Agencia Española de Medicamentos y Productos Sanitarios, Madrid, Spain.
ESMO Open. 2020 Nov;5(6):e000798. doi: 10.1136/esmoopen-2020-000798.
On the 15 November 2018, the Committee for Medicinal Products for Human Use adopted an extension to an existing indication for the use of nivolumab (Opdivo) in combination with ipilimumab (Yervoy) for the first-line treatment of adult patients with intermediate/poor-risk advanced renal cell carcinoma (RCC). The approval was based on results from the Pivotal CA209214 study, a randomised, open-label, phase III study, comparing nivolumab +ipilimumab with sunitinib in subjects≥18 years of age with previously untreated advanced RCC (not amenable for surgery or radiotherapy) or metastatic RCC, with a clear-cell component. A total of 1096 patients were randomised in the trial, of which 847 patients had intermediate/poor-risk RCC and received either nivolumab (n=425) in combination with ipilimumab administered every 3 weeks for 4 doses followed by nivolumab monotherapy 3 mg/kg every 2 weeks or sunitinib (n=422) administered orally for 4 weeks followed by 2 weeks off, every cycle. A statistically significant difference in overall survival (OS) was observed in the nivolumab + ipilimumab group compared with the sunitinib group in intermediate/poor-risk subjects (HR 0.63 (99.8% CI 0.44 to 0.89); stratified log-rank 2-sided p-value<0.0001). The median OS was not reached for the nivolumab + ipilimumab group and was 25.95 months for the sunitinib group. The OS rates were 89.5% and 86.2% at 6 months, and 80.1% and 72.1% at 12 months in the nivolumab +ipilimumab and the sunitinib groups, respectively. K-M curves separated after approximately 3 months, favouring nivolumab + ipilimumab. This was not mirrored in the favourable-risk patients where no statistically significant difference was observed between nivolumab + ipilimumab and sunitinib in favourable-risk patients (HR 1.45 (descriptive 99.8% CI 0.51 to 4.12), p =0.2715).

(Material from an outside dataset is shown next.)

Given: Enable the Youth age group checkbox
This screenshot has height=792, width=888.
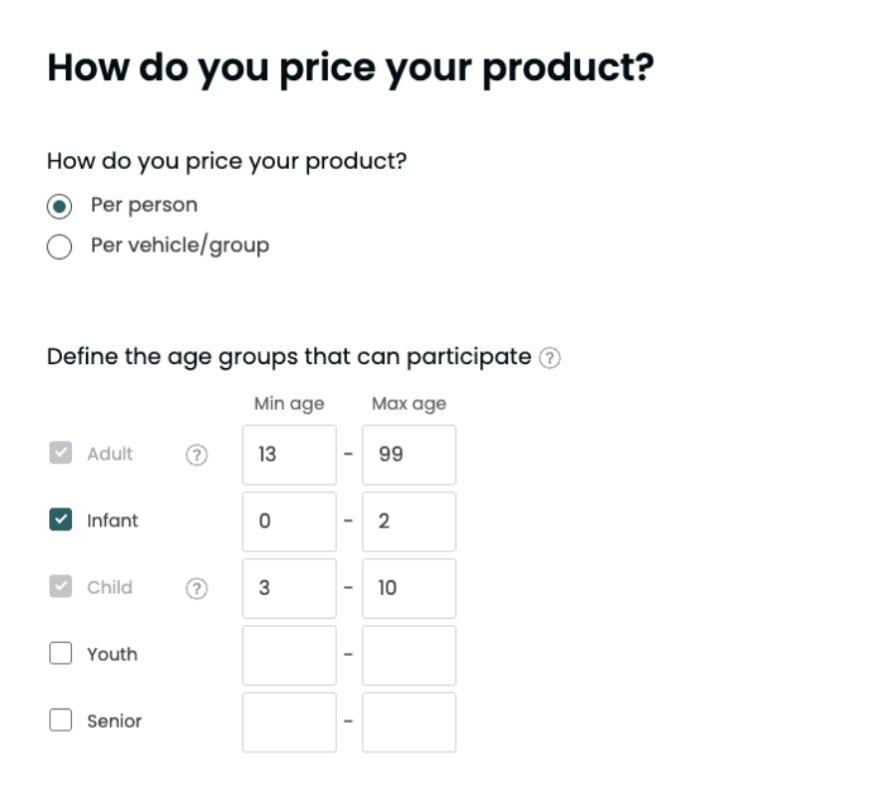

2018 年 11 月 15 日,人用药品委员会通过了对 nivolumab(Opdivo)联合 ipilimumab(Yervoy)用于治疗成人中/高危晚期肾细胞癌(RCC)一线治疗的现有适应证的扩展。该批准基于 Pivotal CA209214 研究的结果,这是一项随机、开放标签、III 期研究,比较了 nivolumab + ipilimumab 与舒尼替尼在未经治疗的晚期 RCC(不适合手术或放疗)或转移性 RCC 患者中的疗效,这些患者具有明确的细胞成分。共有 1096 名患者参与了该试验,其中 847 名患者患有中/高危 RCC,他们随机接受 nivolumab(n=425)联合每 3 周给予 4 剂 ipilimumab,然后每 2 周给予 nivolumab 单药 3mg/kg,或舒尼替尼(n=422)口服,每 4 周给药 1 周,停药 2 周,每周期给药。在中/高危患者中,与舒尼替尼组相比,nivolumab + ipilimumab 组的总生存期(OS)有统计学显著差异(HR 0.63(99.8%CI 0.44 至 0.89);分层对数秩双侧检验 p 值<0.0001)。nivolumab + ipilimumab 组的中位 OS 未达到,而舒尼替尼组为 25.95 个月。nivolumab + ipilimumab 组的 6 个月 OS 率为 89.5%,12 个月 OS 率为 80.1%;而舒尼替尼组的 6 个月 OS 率为 86.2%,12 个月 OS 率为 72.1%。K-M 曲线在大约 3 个月后分开,有利于 nivolumab + ipilimumab。在低危患者中则没有观察到 nivolumab + ipilimumab 和舒尼替尼之间的统计学差异,这与之前的结果并不相符(HR 1.45(描述性 99.8%CI 0.51 至 4.12),p=0.2715)。